Challenges to Adjudication and Investigation
Edited by Fausto Pocar, Marco Pedrazzi and Micaela Frulli
Chapter 18: The challenges of establishing the facts in relation to ‘Hague law’ violations
Criminal prosecutions relating to crimes regulated by traditional ‘Hague law’ are few and far between. A key question worth considering is whether or not the ultimate challenge remains at the micro level; the ultimate challenge lies in ascertaining legally pertinent facts which are required to make sound and clear legal adjudications, be they criminal or civil in nature, in relation to this specific body of international humanitarian law (IHL).
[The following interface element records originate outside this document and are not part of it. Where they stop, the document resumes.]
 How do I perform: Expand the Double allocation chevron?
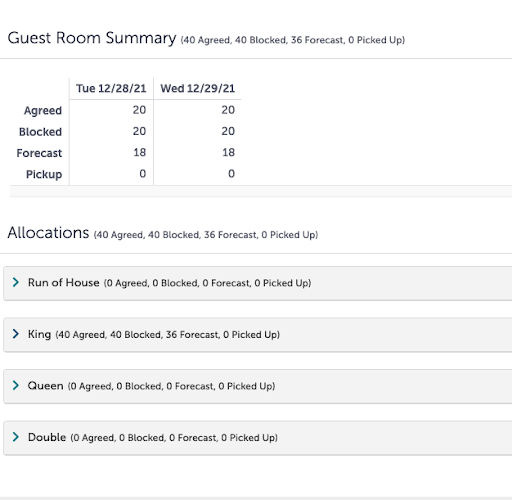pos(16,437)
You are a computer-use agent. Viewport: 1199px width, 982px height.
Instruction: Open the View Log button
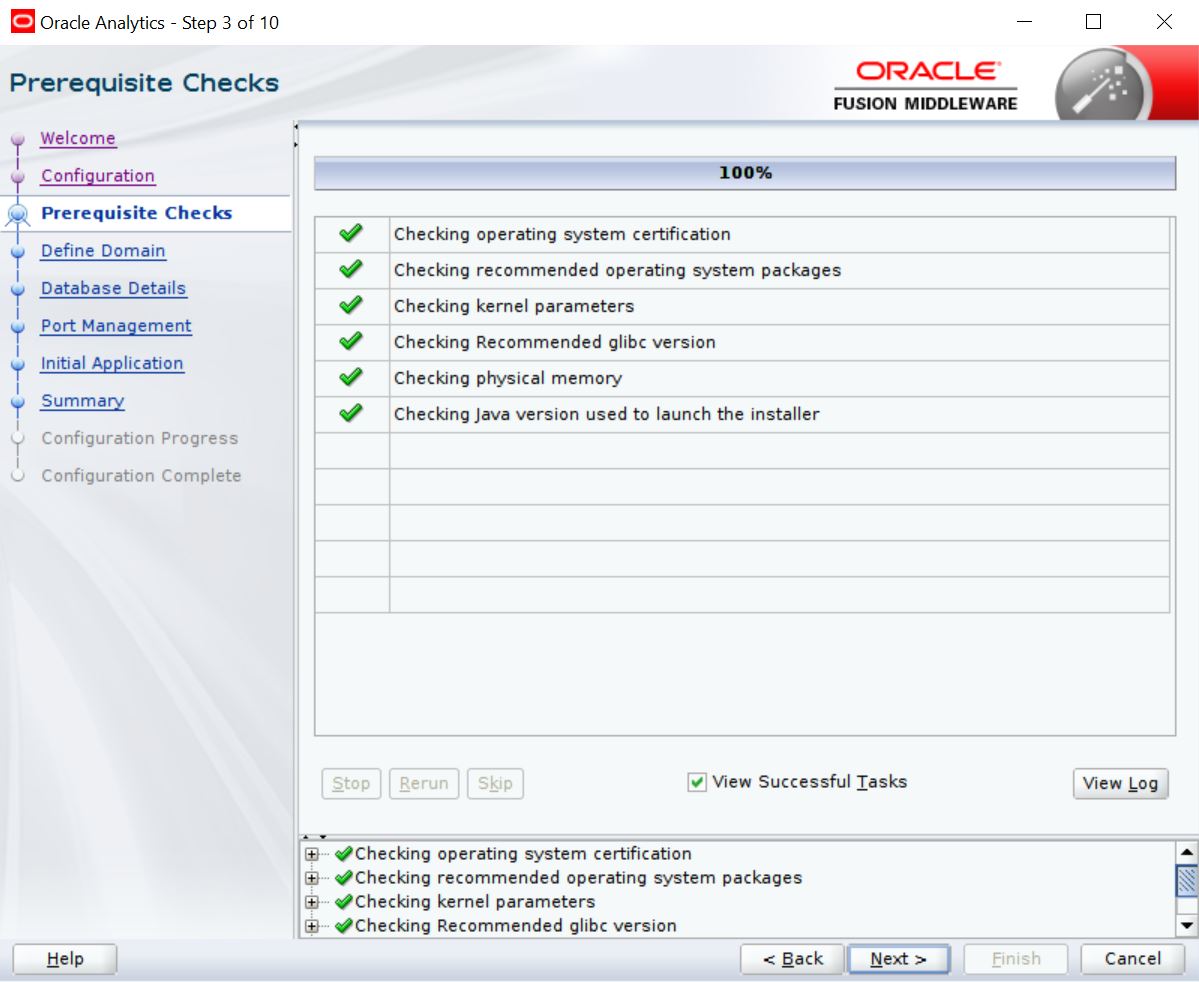tap(1119, 784)
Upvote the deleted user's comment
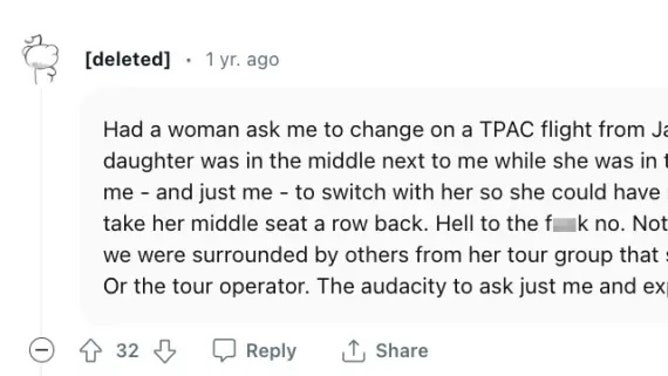The height and width of the screenshot is (376, 668). coord(91,350)
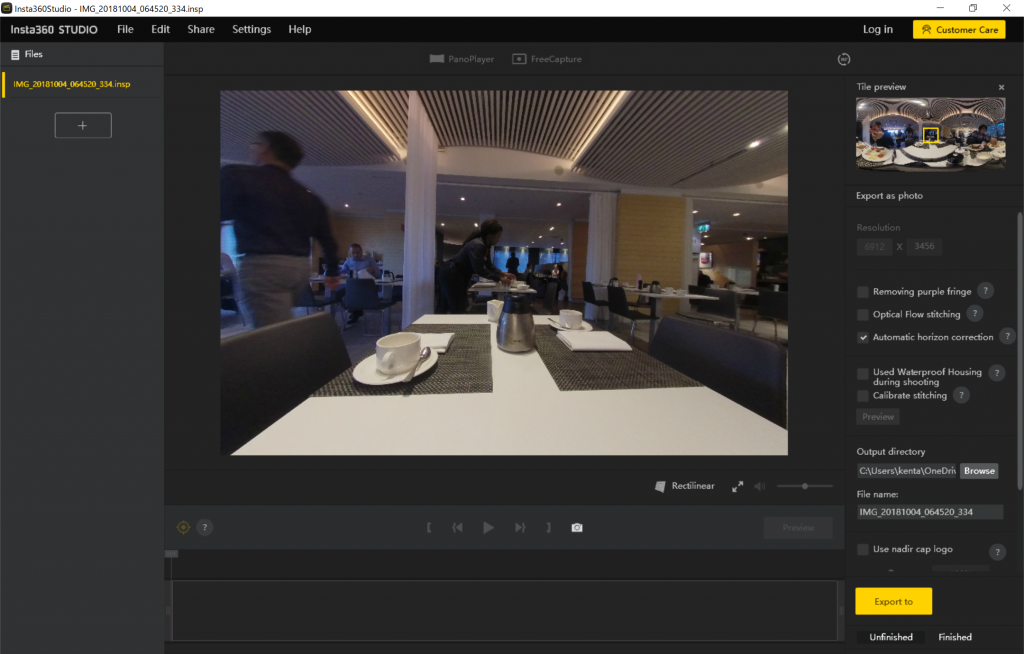Toggle Use nadir cap logo
This screenshot has width=1024, height=654.
[x=863, y=549]
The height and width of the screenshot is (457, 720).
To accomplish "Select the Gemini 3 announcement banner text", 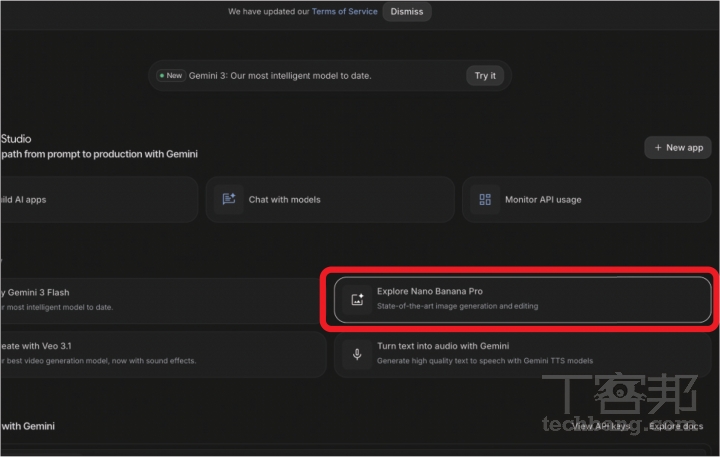I will coord(280,76).
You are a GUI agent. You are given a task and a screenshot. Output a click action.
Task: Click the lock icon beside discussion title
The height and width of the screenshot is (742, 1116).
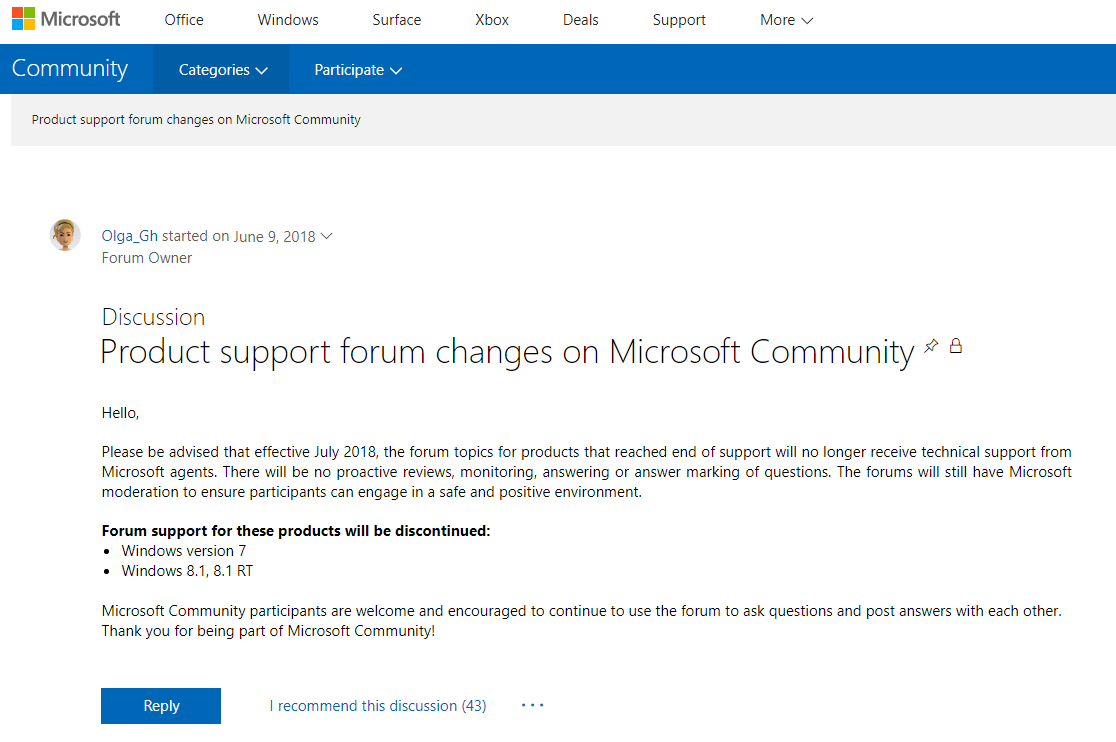click(x=956, y=347)
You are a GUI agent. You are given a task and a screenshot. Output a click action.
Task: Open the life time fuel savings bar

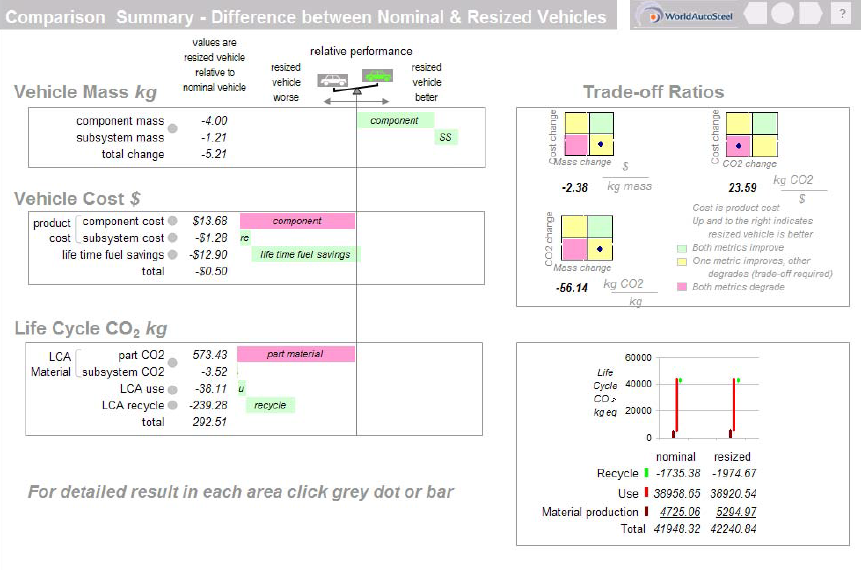[x=304, y=255]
Facts are the building blocks of any legal assessment, pieces of the jigsaw puzzle that when compiled together can help elucidate a legally relevant picture. Any legal adjudication of ‘Hague law’ must necessarily determine adherence to a primary rule; the same is as true for criminal prosecution as it is for a commission of inquiry. In short relevant facts must be compiled in order to form a coherent legal assessment. Like any good jigsaw some pieces will be easier to spot than others, for example it is easier to objectively determine the number of victims in a given attack, yet conversely knowing whether or not those persons were legitimate targets, whether or not they were the direct object of attack and what was the subjective perception of the attacking party are necessarily more challenging ‘facts’ to determine.